The share market in India is a platform where investors can trade in different financial instruments, such as shares, bonds, and derivatives. The stock exchange is the facilitator that allows the buying/selling of shares. Many people still struggle to understand how to share market works in India; it’s no rocket science and a basic understanding accompanied by trading practice will definitely help you understand the in and out of the market. This article covers important points related to the stock market and how it works that beginners can make use of.
Overview of the Stock Market
There are two primary stock exchanges in India, the Bombay Stock Exchange (BSE) and the National Stock Exchange (NSE). Companies list their shares for the first time in the primary market whereas investors can buy and sell their shares during an Initial Public Offering by secondary markets. A huge amount of stocks are traded in these exchanges every day. Many novice investors still have a misconception that the stock exchange in India is a kind of legalized gambling. They think of it as a short term investment vehicle that may bring either huge returns or loss. Proper knowledge of the subject can help them change this perception.
Who Regulates the Indian Stock Markets?
The stock market in India is properly regulated and supervised by the Securities and Exchange Board of India (SEBI). SEBI was created as an independent identity under the SEBI Act of 1992 and has the power to conduct inspections and authorize the stock exchanges. The inspections track the operations of the market and the organizational structure along with the administrative control.

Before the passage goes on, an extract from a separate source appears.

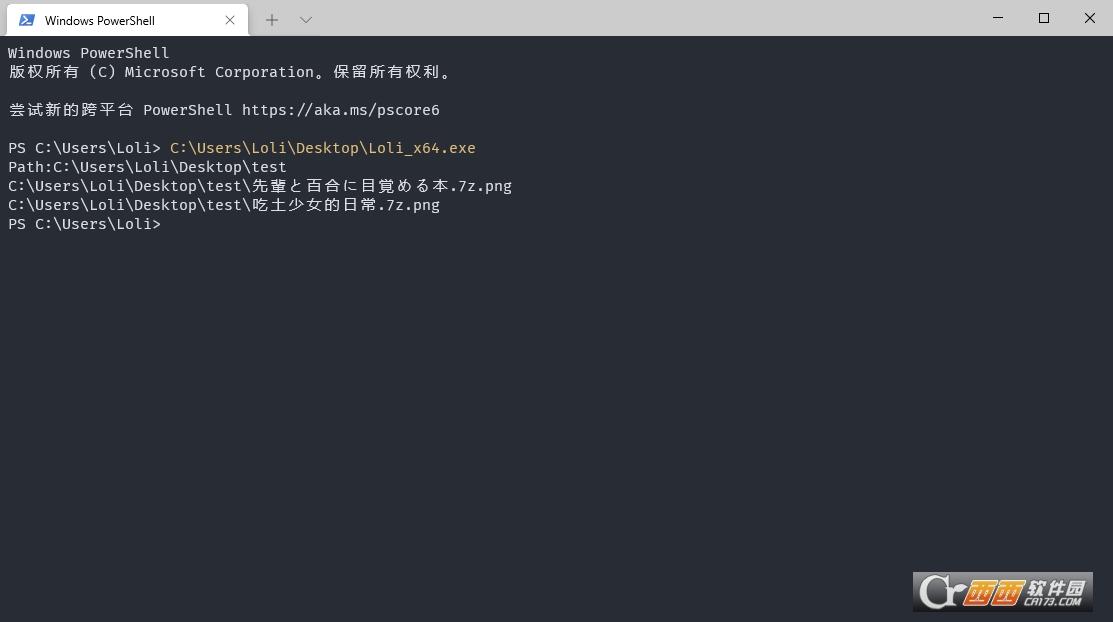The width and height of the screenshot is (1113, 622).
Task: Open a new tab with plus button
Action: pos(272,20)
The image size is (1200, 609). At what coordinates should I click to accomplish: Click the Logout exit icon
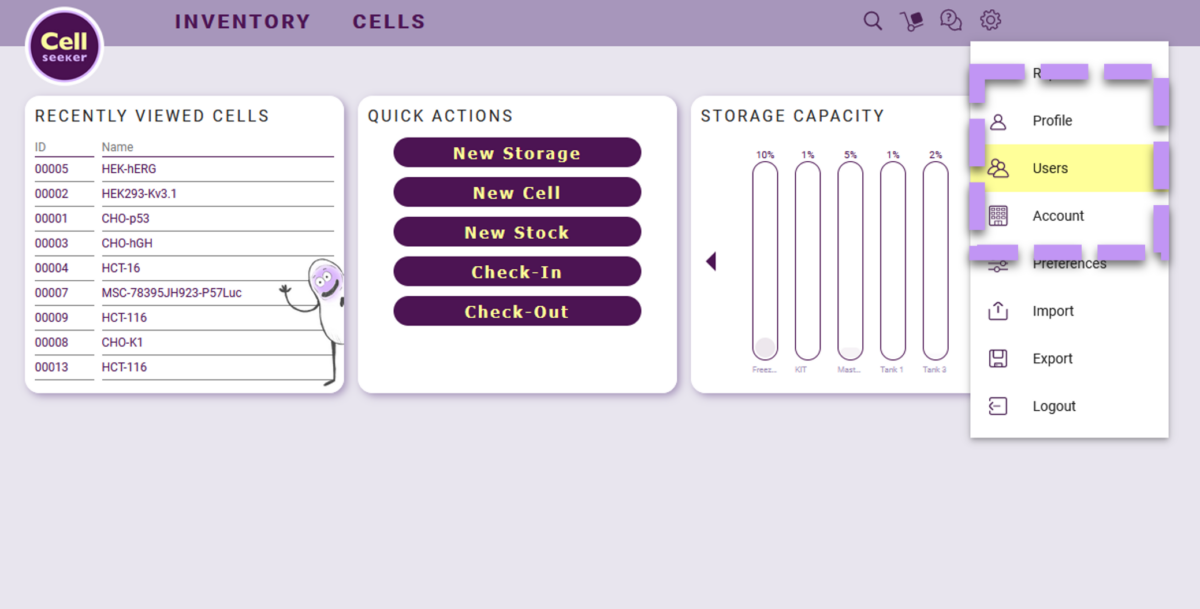[998, 405]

SEBI has the following responsibilities:
- Making sure that the transactions are completely a fair and equitable market
- SEBI ensures that the issuance of Initial Public Offerings (IPOs) and Follow-up Public Offers (FPOs) takes place in a transparent way
- It is responsible for safeguarding the traders’ interests and ensuring that the investors do not fall prey to any stock market fraud or manipulation
- SEBI also acts as a mediator in the stock market to ensure that the market transactions are taking place in a seamless manner
- It also takes care of the regulations by registering brokers, sub-brokers, transfer agents, etc.
Types of Share Markets
The share market can be divided into two types, viz. Primary markets and the secondary markets. These are the basics and hence very important terminologies to help learn Indian stock market basics for beginners.
Primary Share Market: As the name suggests, It is in the primary market in which the companies register themselves to issue their shares and raise funds. This process is also commonly known as listing on the stock exchange. The sole purpose of listing is to raise money and if the company is selling its shares for the very first time, it is referred to as the Initial Public Offering (IPO). A company becomes a public entity through this process.

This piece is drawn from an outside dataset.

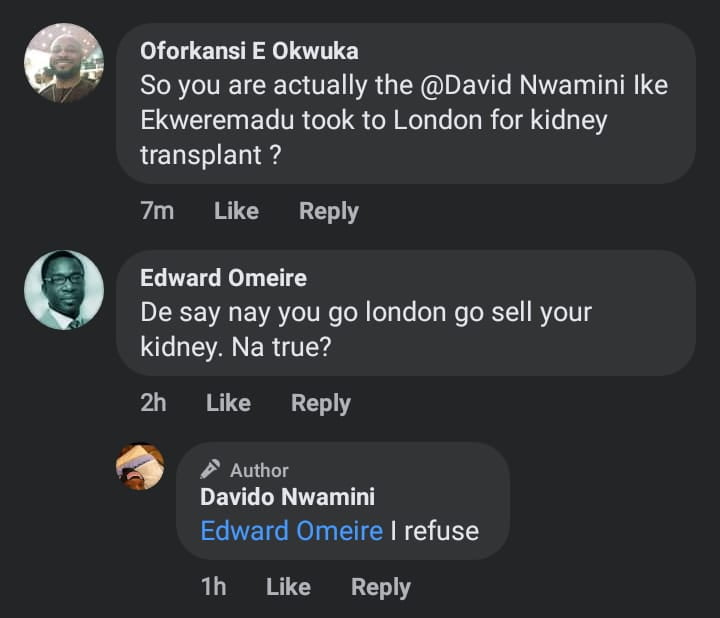The image size is (720, 618).
Task: Click the 1h timestamp
Action: point(214,587)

Secondary Market: Once the new securities are sold in the primary market, the company’s shares are traded in the secondary market. Investors can exit after selling their shares. These transactions in the secondary market are known as trades. It involves the process of investors buying from each other and selling amongst themselves at a decided price. A broker is the facilitator and acts as the intermediary of these transactions.
How do Share Markets work?
Suppose that there is a company that wants to expand their business but doesn’t have enough capital. To fulfill this purpose, it needs to raise capital. One of the most efficient ways to raise capital is by IPO (Initial Public Offering). To do that, the company needs to follow certain rules and procedures laid down by SEBI. It is obviously not possible to go door to door and ask for money. So, the company decides to enlist itself on a stock exchange.
Now there are potential buyers that evaluate the prospects and decide whether to buy a share in your company or not. The percentage of shares a buyer owns represents the percentage of ownership in the company. And being an owner of the company he is also a part of profits and losses as well as important decision making. These rights are offered to a person when he buys shares in your company.
Now if the person wants to sell his percentage share or a part of it for any reason, he then again approaches the stock exchange and places an asking price (which is the seller’s price). And other person or entity who is interested in buying the share of the company places a bid (which is the buyer’s price). When these two prices match with each other, a trade is executed. And the number that is listed on the exchange in front of a company’s name is the Last Traded Price (LTP).
This process is applicable to all the companies listed on the exchange. Not to mention, Supply and demand is the main cause of the movement of the share price. One can select to buy the shares of an industry that is right up to their alley. For example, if you understand the automobile industry better, you can check Tata Motor’s share price or Ashok Leyland share price for example.
On a Closing Note
No matter how well you understand how to share market works in India, you might have to face losses at times. Summing it up, perseverance is the key to blossoming in the stock market and seeking experts’ guidance is also a must before investing as the share market is subject to market risks.